The owner, who we met on our first visit, looked at the fruit
we picked which is sold by the pound. As
he put our fruit on his scale, he picked out a few peaches that didn’t look
quite perfect to him. “We don’t sell
damaged goods here,” he said. After
weighing the fruit and quoting the price, he put the peaches back in our
box. “They’ll be fine,” he said. But he did not charge us for them. Principles.

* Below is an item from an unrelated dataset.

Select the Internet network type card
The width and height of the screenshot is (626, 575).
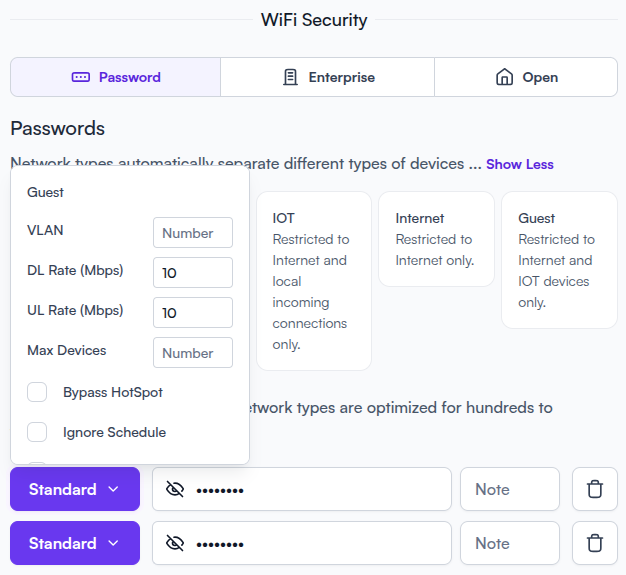pos(436,239)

He also told us an interesting story—from his
perspective. He can tell Northern
transplants from Southerners by the berries they pick. Northerners like blueberries, and he makes
sure he has them. But Southerners like
blackberries and have plenty of recipes for them. Can’t say this is gospel but can say this is
one man’s feelings. At any rate, this
year we went for blackberries.
It was a wonderful experience. If you are in the state while peaches are in
season, visit one of the many farms. You
don’t have to get a lot, but enjoy the rich experience of picking from a tree
and eating the warm, sun-ripened, globe of sweet delight. And if you want to experiment, there's always peach jam to make. It's yummy!!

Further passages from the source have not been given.